A new blast of bitter arctic air is expected to sweep South next week, bringing the possibility of snow and ice from Dallas to Birmingham.

Up to two inches of snow is possible from Little Rock to Nashville, which is only now emerging from an ice storm that sent travelers spinning. Dallas, Shreveport, and Jackson, Miss., could all see snow or a mix of snow and ice.

Forecasters say the cold arriving late Monday and into Tuesday will send temperatures below freezing into much of the South.

How much moisture remains along the eastward-moving front will determine whether the snow and icy mix fizzles before reaching Atlanta and Charlotte, N.C., or continues to march eastward across the Southeast on Tuesday night into Wednesday, AccuWeather forecasters say.

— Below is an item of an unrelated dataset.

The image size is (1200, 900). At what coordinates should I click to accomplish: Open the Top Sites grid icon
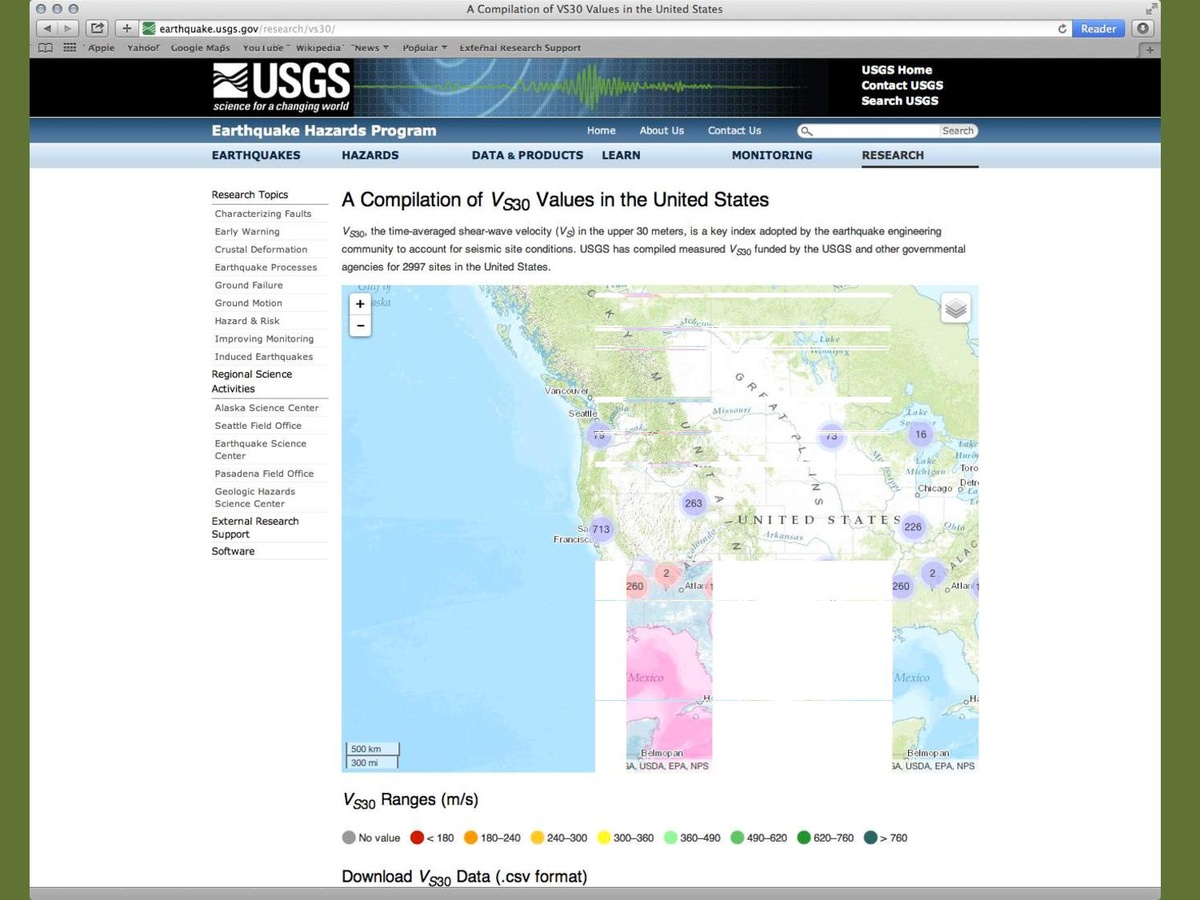69,48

“In the latter scenario, snow and sleet may again fall as far south as the Gulf Coast of Alabama and northern Florida,” AccuWeather meteorologist Faith Eherts said.

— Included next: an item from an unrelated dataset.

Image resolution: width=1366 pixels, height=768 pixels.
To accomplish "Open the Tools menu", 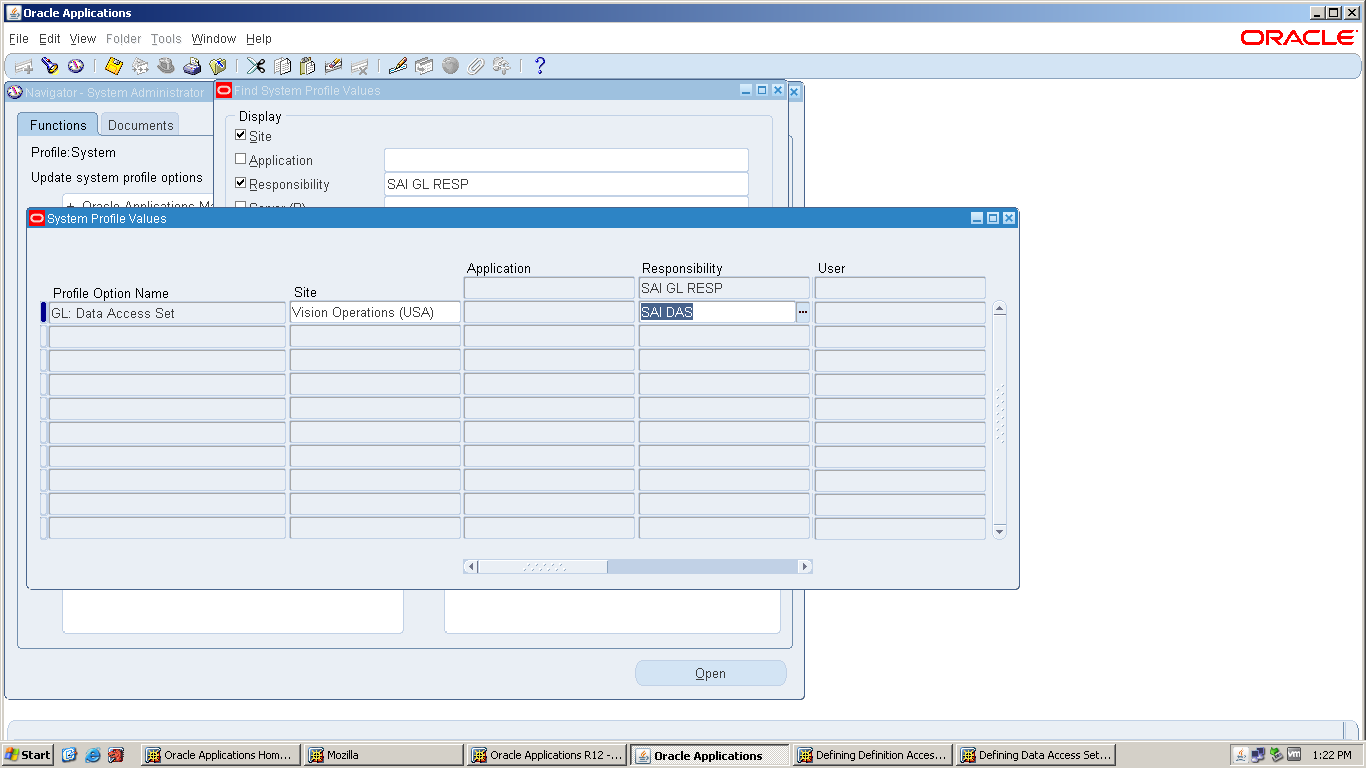I will pyautogui.click(x=165, y=39).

The South is already reeling from an icy and snowy mix that sent cars and trucks spinning off highways and closed two interstates overnight Saturday.

At one point, the Tennessee National Guard was called out with Humvees and a wrecker to held clear I-40, which was was shut down over a 12-mile stretch because of multi-vehicle accidents.

Downtown bridges were closed at one point in Nashville and jack-knifed tractor-trailers dotted interstates throughout the city and surrounding area.

Much of the state felt the effect of the winter storm. The National Weather Service said Jackson, Tenn., 130 miles southwest of Nashville, received more than 3 1/2 inches of snow.

Ice and snow were expected to remain a threat for much of the three-day weekend, prompting the Tennessee Emergency Management Agency to urge people to drive "only if absolutely necessary."

The unusually icy conditions that gripped parts of the state are part of a long system angling across the eastern U.S. that is expected to bring ice and heavy snow from the interior Mid-Atlantic to New England.

"Ice accumulations up to a quarter of an inch could cause power outages and create hazardous travel conditions," the National Weather Service said.

The greatest threat for freezing rain and ice accumulations was expected from
southern New Hampshire into eastern Maine: up to a tenth of an inch as the arrival of a strong cold front sends temperatures plummeting..

Forecasters said there could be up to to 12 inches of snow around the Great Lakes.

For the northern tier of the country, there was little relief in sight from the bitter cold. Bismarck. N.D., was already in the deep freeze at minus 9 degrees.

Across the northern Plains into Kansas and Missouri, high temperatures for Saturday were expected to average 15 to 20 degrees below average.